El eco de esa defensa aún resonaba en Curro cuando más tarde se encontró cara a cara con su tío en uno de los pasillos del ala este. Lorenzo lo observaba acercarse con una sonrisa torcida, una mezcla de desdén y diversión. “Vaya, vaya, miren a quién tenemos aquí. Al paladín de las causas perdidas,” dijo el capitán, su vozarrón retumbando en el corredor. Curro no se detuvo. Siguió caminando hasta que estaba apenas un palmo de él, obligando a Lorenzo a mirarlo directamente a los ojos.

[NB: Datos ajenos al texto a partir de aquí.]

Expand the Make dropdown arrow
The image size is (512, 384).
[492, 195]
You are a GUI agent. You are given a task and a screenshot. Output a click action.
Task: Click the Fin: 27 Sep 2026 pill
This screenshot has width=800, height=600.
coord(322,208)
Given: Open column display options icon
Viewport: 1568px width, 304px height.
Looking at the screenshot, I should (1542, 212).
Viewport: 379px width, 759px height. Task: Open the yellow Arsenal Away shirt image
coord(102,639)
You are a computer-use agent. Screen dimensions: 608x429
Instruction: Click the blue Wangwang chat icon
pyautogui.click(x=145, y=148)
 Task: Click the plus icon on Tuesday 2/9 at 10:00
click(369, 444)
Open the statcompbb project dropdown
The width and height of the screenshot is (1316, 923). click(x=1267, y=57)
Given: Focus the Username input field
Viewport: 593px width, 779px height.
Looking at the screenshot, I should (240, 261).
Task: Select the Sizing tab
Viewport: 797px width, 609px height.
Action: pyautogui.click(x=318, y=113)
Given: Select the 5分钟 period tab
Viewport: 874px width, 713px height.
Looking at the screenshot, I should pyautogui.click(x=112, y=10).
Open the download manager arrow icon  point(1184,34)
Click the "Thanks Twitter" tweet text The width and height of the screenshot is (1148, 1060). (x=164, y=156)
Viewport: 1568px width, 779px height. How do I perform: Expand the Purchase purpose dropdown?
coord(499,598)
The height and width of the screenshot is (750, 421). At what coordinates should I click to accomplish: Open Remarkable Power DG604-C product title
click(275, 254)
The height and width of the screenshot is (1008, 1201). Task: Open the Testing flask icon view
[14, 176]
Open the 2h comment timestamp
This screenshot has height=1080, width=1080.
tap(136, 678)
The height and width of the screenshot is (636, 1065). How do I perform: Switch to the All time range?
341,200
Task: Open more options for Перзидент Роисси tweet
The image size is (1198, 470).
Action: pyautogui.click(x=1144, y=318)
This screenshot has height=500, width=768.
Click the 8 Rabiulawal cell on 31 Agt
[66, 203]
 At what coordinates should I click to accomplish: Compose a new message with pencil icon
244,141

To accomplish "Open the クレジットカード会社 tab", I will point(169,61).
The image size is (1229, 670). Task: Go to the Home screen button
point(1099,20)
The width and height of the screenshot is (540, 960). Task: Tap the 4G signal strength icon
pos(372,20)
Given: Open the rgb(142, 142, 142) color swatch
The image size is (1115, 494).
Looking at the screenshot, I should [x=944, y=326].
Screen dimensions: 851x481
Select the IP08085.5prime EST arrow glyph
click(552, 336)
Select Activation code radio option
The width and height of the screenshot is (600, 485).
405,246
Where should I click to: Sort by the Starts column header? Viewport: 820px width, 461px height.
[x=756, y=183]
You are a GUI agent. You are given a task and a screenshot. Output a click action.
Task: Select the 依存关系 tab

El joven que meses atrás se habría encogido ante esa mirada ahora la sostenía con una determinación de acero. “No te acerques a ella“, dijo Curro, su voz baja y controlada, pero vibrante de furia contenida. “No vuelvas a dirigirle la palabra, no la mires, no respires en su misma dirección. ¿Me has entendido?” Lorenzo soltó una carcajada, un sonido áspero y desagradable. “A ella, ¿te refieres a la pequeña doncella asustada? No sabía que te habías convertido en el guardián personal del servicio.”